Adoption is a journey that can be filled with unexpected blessings.

The adoption experience is one that most come to unexpectedly, after all. Sometimes, it’s precipitated by an unexpected pregnancy, an unwanted infertility diagnosis, or the abrupt loss of both parents.

Yet adoption is always a solution to someone’s crisis. It’s not disloyal to admit this; it’s honest. The child being adopted is never the crisis, however. And it’s essential that we remember that.

Today, at our weekly birthparent support group luncheon, we talked about gratitude. Amy, an employee who is delightfully crafty, had created a blessings tree, and each attendee wrote what they are thankful for on a leaf of that tree.

Kasey, our counseling intern, directed us to think about blessings that are easy to identify (like “life” or “food” or “family.”)

She then asked us to consider our unexpected blessings. What are those? They’re those events in life that were not planned and yet, can eventually lead us to new discoveries or new growth which was not unanticipated.

Unexpected blessings are found by way of broken roads

The country group Rascal Flatts recorded a song called “Bless the Broken Road.” It describes how even broken roads can lead to someone they would never have otherwise found. This is certainly true of most open adoption plans we witness here.

Similarly, the Carr Family has a song called “Thank You for the Storm.” In it, the chorus reminds us that “I wouldn’t be thankful for relief without the pain, or appreciate the sun without the rain. How could I understand forgiveness without failure, or feel the warmth of love without the bitter cold? Sure, it’s a blessing to be safe, secure and warm, but Lord, I want to thank You for the storm.”

One adoptee at today’s lunch shared that her life’s unexpected blessing has become the ongoing role her placed child’s adoptive mom has had in her life, because of the open adoption that followed her unplanned pregnancy. Another birthmom spoke of how the depths of her addiction eventually led to the heights of her sobriety. A birthdad talked about having been incarcerated for the past four Thanksgivings, and finding freedom this year an unexpected blessing.

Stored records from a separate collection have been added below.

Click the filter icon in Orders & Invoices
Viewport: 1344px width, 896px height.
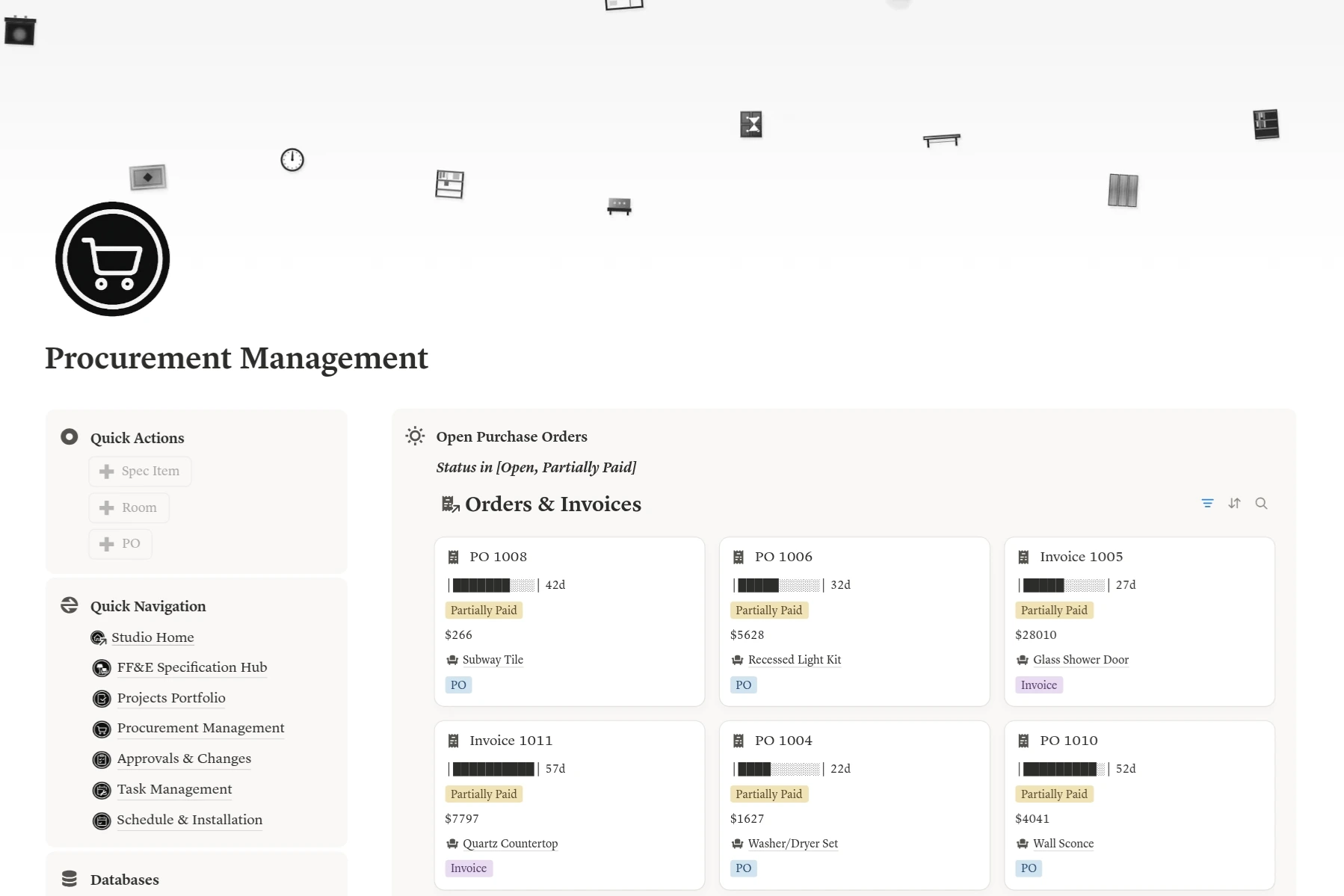click(x=1207, y=504)
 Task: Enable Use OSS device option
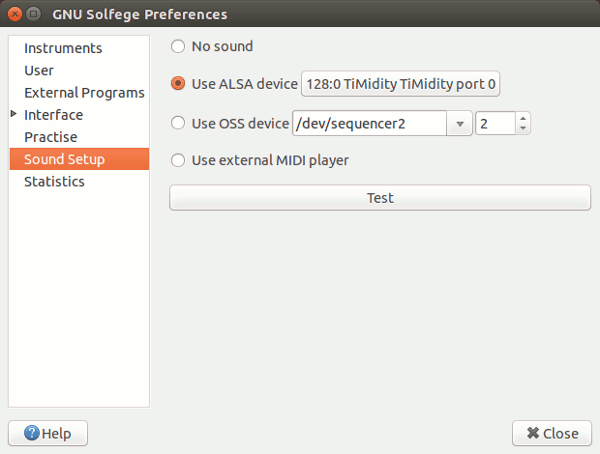(x=178, y=123)
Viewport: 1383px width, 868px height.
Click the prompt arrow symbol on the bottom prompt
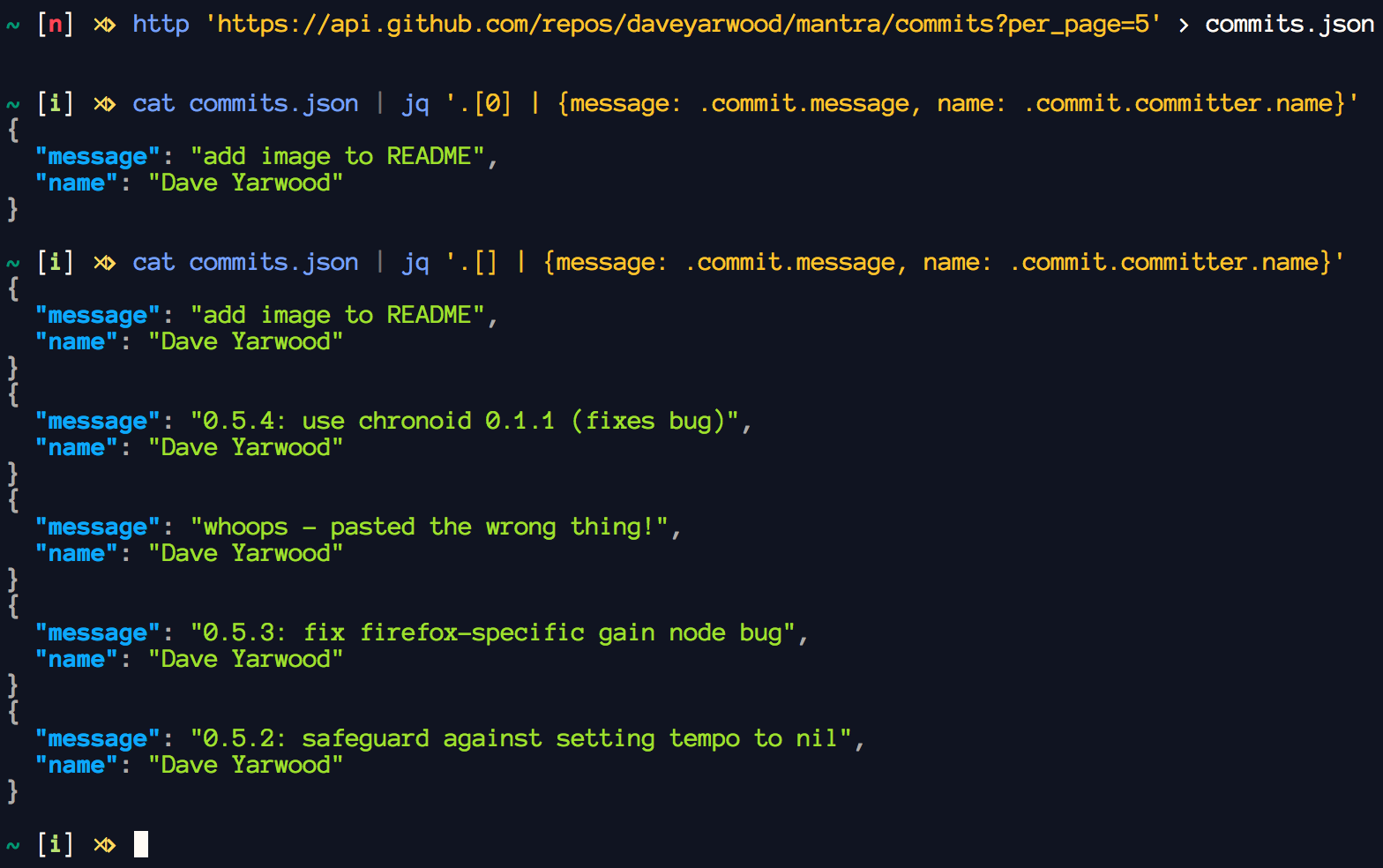(x=104, y=844)
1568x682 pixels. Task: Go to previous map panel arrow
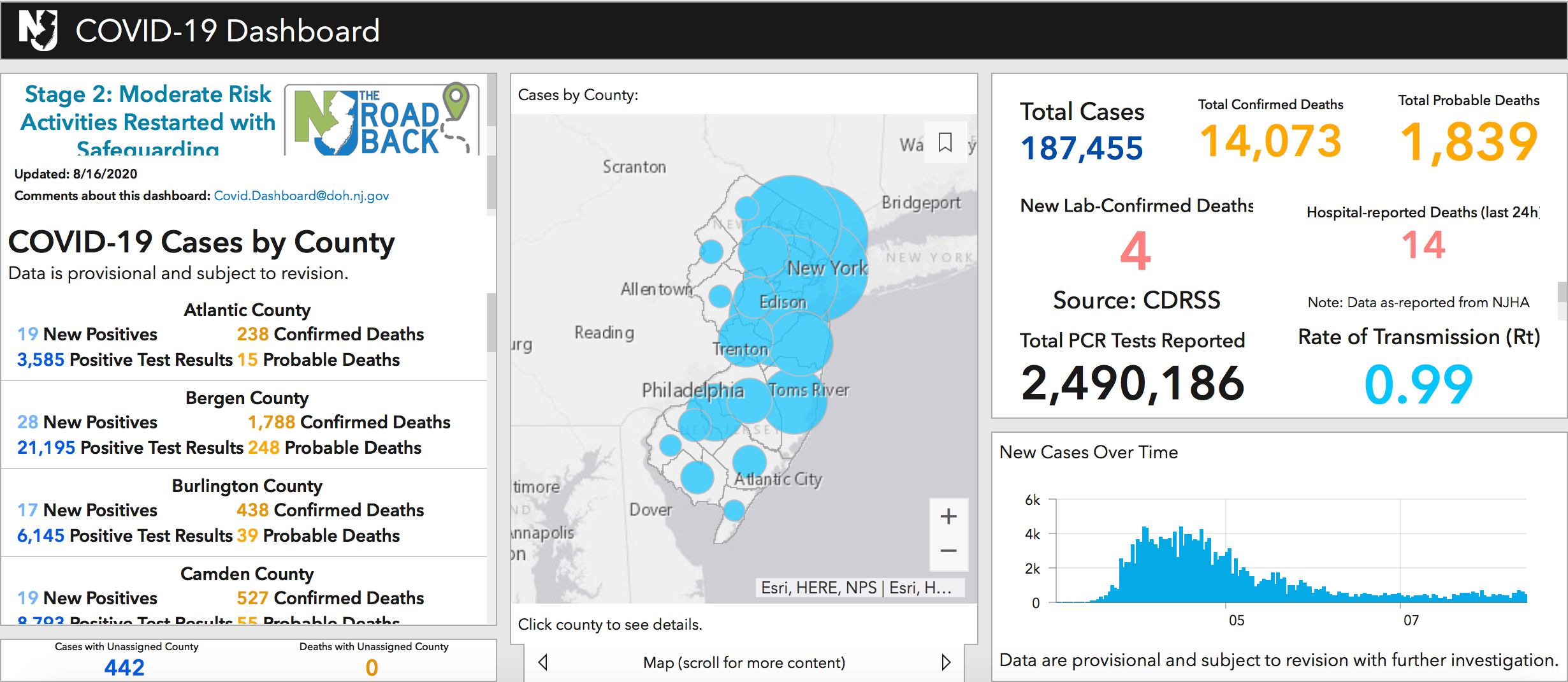[x=543, y=662]
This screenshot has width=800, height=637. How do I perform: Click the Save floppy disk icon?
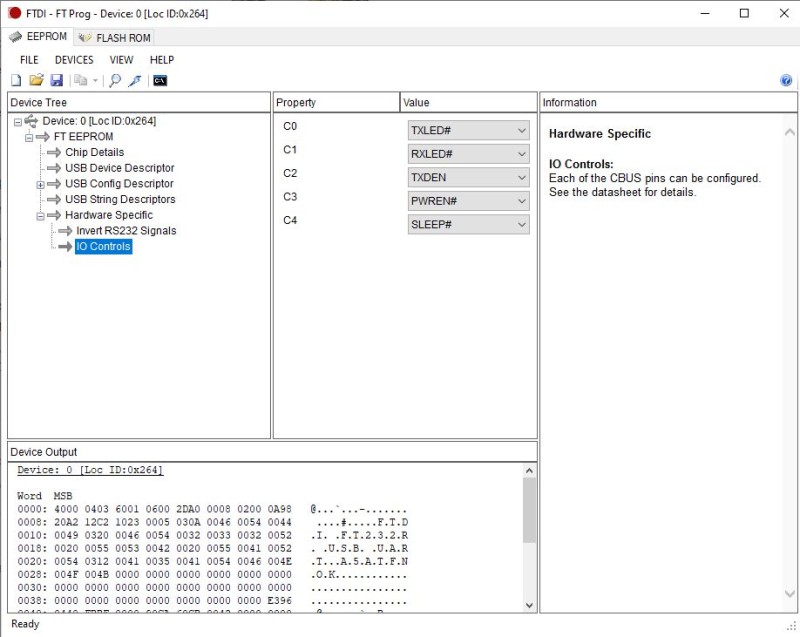click(56, 81)
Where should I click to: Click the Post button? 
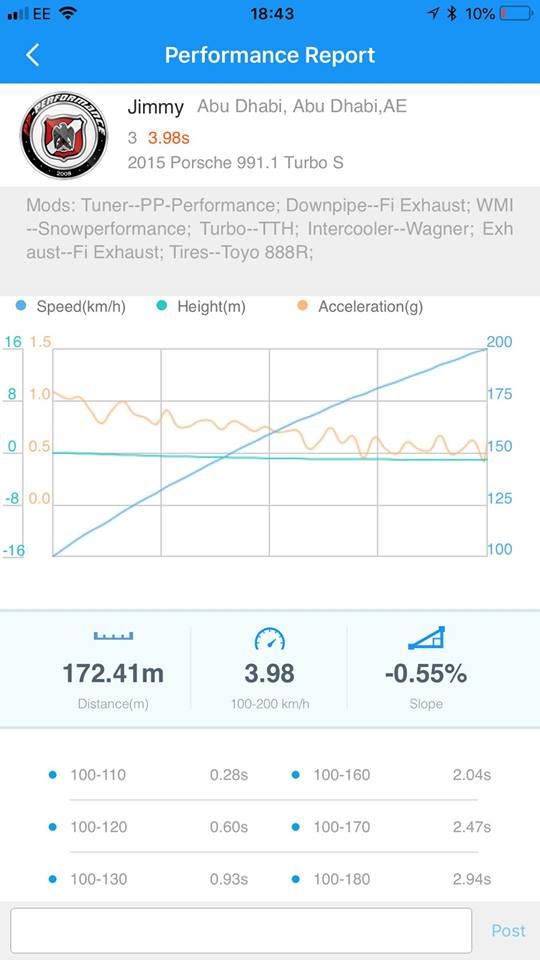pyautogui.click(x=508, y=931)
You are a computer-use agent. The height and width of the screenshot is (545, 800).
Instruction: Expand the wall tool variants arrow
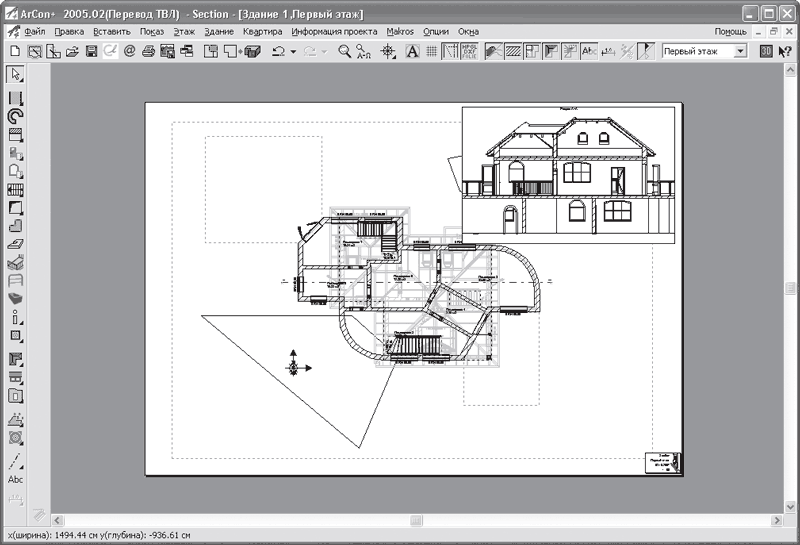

A birthmother who placed recently identified her unexpected blessing being getting to choose and get to know her baby’s new parents, when she’d originally planned to merely do a closed adoption instead.

None of these were initial life experiences that anyone signed up to have. At the time, these were crises that felt like threats to their futures. They could have chosen different paths, and different outcomes. Yet, by forging forward against all odds, they found themselves moving forward in new directions.

That proverbial broken road, traveled by storm, can still lead to brighter horizons.

Counting blessings, great and small

This Thanksgiving season, many of us are facing painful realities, whether it means job layoffs or medical challenges or financial crises or lost loved ones or dashed dreams. Sometimes, this makes it difficult to feel thankful, even in a season of gratitude.

One Abrazo couple is home mourning an adoption plan that just ended unexpectedly. A new expectant mother in our program, is facing the imminent birth of a baby she’d been planning to parent, yet now feels she cannot. An Abrazo family is preparing for their first Thanksgiving without a beloved mother and wife who died of ovarian cancer last Christmas. Another adoptive couple is preparing to travel here to take placement of a preemie, while that birthmother and her family face post-placement grief. An adoptee we know is struggling with feelings about a birthparent’s unreadiness for contact.

Nobody finds the adoption process because it’s easy or simple, or even fun. It’s a journey of hills and valleys, and yet, there will be opportunities to bask in sunlight along the way. For those of us who work in adoption, it’s a rollercoaster, as well, and yet, the blessing of being part of something so much greater than ourselves is one we truly appreciate.

So please know, wherever you spend this Thanksgiving, that we truly appreciate your place in Abrazo’s community, however you got here, and that we truly count you and your continued support of our work as one of our unexpected blessings.